═══ Exercise materials

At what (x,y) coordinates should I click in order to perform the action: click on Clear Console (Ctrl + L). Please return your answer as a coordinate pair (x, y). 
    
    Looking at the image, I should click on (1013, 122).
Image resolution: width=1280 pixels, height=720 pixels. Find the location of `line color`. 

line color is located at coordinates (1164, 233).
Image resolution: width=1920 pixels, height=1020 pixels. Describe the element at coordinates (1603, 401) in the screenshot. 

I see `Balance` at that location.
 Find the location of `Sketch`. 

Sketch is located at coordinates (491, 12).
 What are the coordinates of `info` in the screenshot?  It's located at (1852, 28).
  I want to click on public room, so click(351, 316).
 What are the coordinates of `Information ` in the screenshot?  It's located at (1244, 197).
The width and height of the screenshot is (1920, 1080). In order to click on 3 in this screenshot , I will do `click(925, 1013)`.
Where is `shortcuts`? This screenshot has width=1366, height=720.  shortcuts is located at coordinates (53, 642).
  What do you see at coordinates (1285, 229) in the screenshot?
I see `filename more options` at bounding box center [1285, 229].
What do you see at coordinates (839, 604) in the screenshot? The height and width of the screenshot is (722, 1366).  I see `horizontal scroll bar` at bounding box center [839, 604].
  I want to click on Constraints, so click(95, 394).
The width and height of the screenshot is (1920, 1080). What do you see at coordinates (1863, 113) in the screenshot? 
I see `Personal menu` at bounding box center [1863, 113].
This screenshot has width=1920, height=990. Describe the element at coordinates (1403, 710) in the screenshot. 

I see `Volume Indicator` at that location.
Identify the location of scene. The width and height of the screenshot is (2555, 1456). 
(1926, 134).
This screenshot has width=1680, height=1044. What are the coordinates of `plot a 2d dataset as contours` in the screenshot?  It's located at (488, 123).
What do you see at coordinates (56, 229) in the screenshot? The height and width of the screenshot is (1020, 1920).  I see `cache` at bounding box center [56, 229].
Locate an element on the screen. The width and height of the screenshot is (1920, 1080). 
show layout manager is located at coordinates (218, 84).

══════

*Exercise*.
Copy every item above word for word, keeping each one's wording and punctuation unchanged.

*Response to the task*.
At what (x,y) coordinates should I click in order to perform the action: click on Clear Console (Ctrl + L). Please return your answer as a coordinate pair (x, y). 
    
    Looking at the image, I should click on (1013, 122).
Image resolution: width=1280 pixels, height=720 pixels. Find the location of `line color`. 

line color is located at coordinates (1164, 233).
Image resolution: width=1920 pixels, height=1020 pixels. Describe the element at coordinates (1603, 401) in the screenshot. 

I see `Balance` at that location.
 Find the location of `Sketch`. 

Sketch is located at coordinates (491, 12).
 What are the coordinates of `info` in the screenshot?  It's located at (1852, 28).
  I want to click on public room, so click(351, 316).
 What are the coordinates of `Information ` in the screenshot?  It's located at (1244, 197).
The width and height of the screenshot is (1920, 1080). In order to click on 3 in this screenshot , I will do `click(925, 1013)`.
Where is `shortcuts`? This screenshot has width=1366, height=720.  shortcuts is located at coordinates (53, 642).
  What do you see at coordinates (1285, 229) in the screenshot?
I see `filename more options` at bounding box center [1285, 229].
What do you see at coordinates (839, 604) in the screenshot? The height and width of the screenshot is (722, 1366).  I see `horizontal scroll bar` at bounding box center [839, 604].
  I want to click on Constraints, so click(95, 394).
The width and height of the screenshot is (1920, 1080). What do you see at coordinates (1863, 113) in the screenshot? 
I see `Personal menu` at bounding box center [1863, 113].
This screenshot has width=1920, height=990. Describe the element at coordinates (1403, 710) in the screenshot. 

I see `Volume Indicator` at that location.
Identify the location of scene. The width and height of the screenshot is (2555, 1456). 
(1926, 134).
This screenshot has width=1680, height=1044. What are the coordinates of `plot a 2d dataset as contours` in the screenshot?  It's located at (488, 123).
What do you see at coordinates (56, 229) in the screenshot? The height and width of the screenshot is (1020, 1920).  I see `cache` at bounding box center [56, 229].
Locate an element on the screen. The width and height of the screenshot is (1920, 1080). 
show layout manager is located at coordinates (218, 84).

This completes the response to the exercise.